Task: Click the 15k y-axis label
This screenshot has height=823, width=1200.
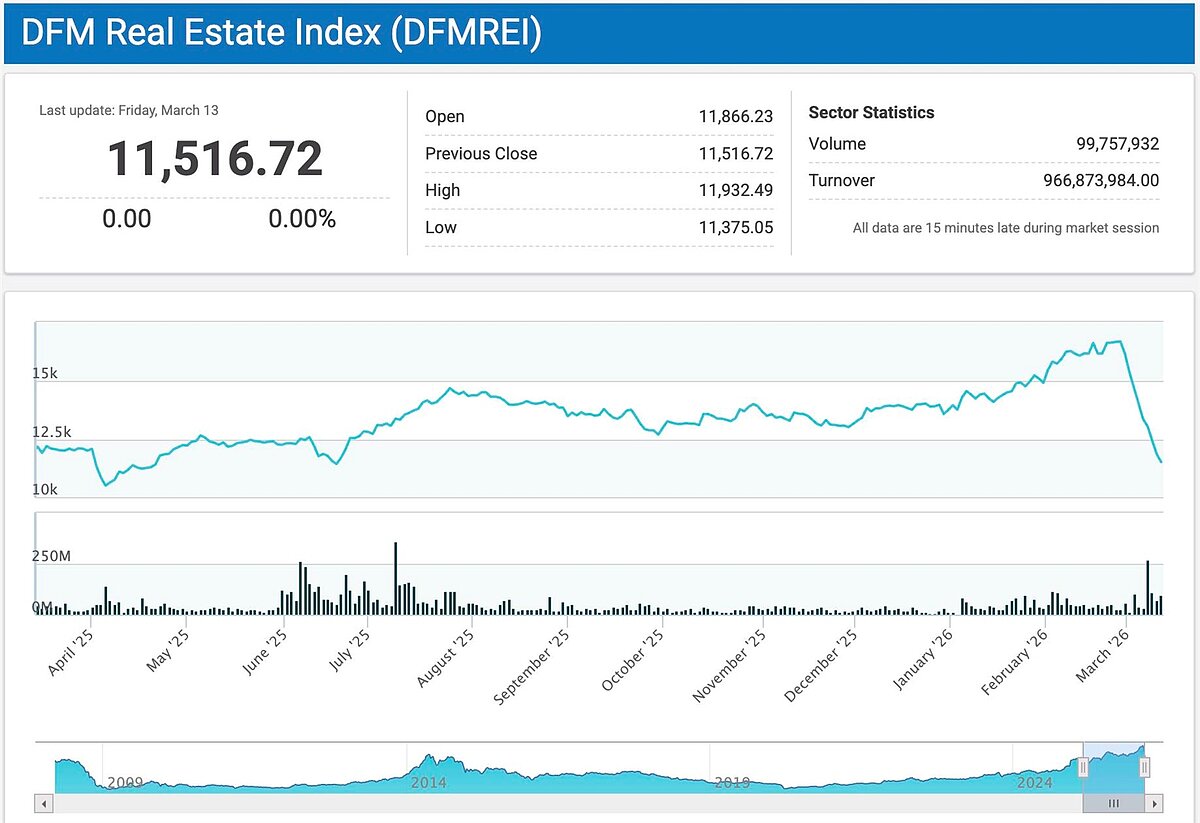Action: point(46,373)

##############################

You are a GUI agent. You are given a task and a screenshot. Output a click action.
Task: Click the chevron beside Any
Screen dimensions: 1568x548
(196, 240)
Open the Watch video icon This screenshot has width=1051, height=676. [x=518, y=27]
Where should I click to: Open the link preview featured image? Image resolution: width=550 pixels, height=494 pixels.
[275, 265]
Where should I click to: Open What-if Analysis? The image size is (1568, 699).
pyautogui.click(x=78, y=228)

##############################

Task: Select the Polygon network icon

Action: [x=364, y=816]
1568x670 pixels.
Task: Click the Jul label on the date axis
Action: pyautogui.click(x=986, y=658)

##############################

任务要求 => 从含有“Task: Click the 15k y-axis label”的那一行开始原样照抄，抄到含有“Action: point(46,373)”的那一行为止，首尾两行都要包括。抄写时略去图片。

回答 =>
Task: Click the 15k y-axis label
This screenshot has height=823, width=1200.
Action: point(46,373)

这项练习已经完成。